CLAW SCRATCHES ON TREES
In 2009, graduate students at the end of a two-month expedition kept seeing signs of the big lizard. There were claw-scratches on trees and clumps of pandanus trees, whose fruit the lizard prefers.
The clumps indicated that the lizards had eaten pandanus fruit and then excreted the seeds in clusters.
"It was literally in the last couple days of the expedition, we were running out of money and food and this was the payoff: they finally got this gigantic animal," Brown said.
Hunters who had heard of the team's interest brought a barely-alive adult male lizard to their camp. The team euthanized the animal and did genetic tests that confirmed it as a unique species, Brown said.
DNA analysis showed there was a deep genetic divergence between the new lizard and its closest relative, Gray's monitor lizard, which is also a fruit-eater but lives on the southern end of Luzon, rather than the northern end where the forest monitor lizard lives.
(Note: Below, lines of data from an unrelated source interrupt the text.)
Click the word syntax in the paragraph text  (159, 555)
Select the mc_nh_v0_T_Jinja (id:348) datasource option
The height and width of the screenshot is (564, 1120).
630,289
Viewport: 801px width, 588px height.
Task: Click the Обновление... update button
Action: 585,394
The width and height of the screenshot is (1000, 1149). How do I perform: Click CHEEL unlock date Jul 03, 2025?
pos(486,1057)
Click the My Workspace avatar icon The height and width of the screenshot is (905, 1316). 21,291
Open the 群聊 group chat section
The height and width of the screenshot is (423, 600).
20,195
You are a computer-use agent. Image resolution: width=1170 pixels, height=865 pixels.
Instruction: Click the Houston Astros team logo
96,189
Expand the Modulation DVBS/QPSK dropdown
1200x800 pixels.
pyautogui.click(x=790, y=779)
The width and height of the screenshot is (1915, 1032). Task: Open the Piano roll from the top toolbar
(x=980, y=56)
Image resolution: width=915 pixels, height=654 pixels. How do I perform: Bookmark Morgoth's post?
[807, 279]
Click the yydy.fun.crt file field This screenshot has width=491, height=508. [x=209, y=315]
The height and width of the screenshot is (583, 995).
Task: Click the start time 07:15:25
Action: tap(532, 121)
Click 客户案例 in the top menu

"They are extremely secretive," Brown said of the new species. "I think that centuries of humans hunting them have made the existing populations ... very skittish and wary and we never see them. They see and hear us before we have a chance to see them, they scamper up trees before we have a chance to come around."
These findings were published in the Royal Society Journal Biology Letters, with additional work by scientists in the Philippines and the Netherlands.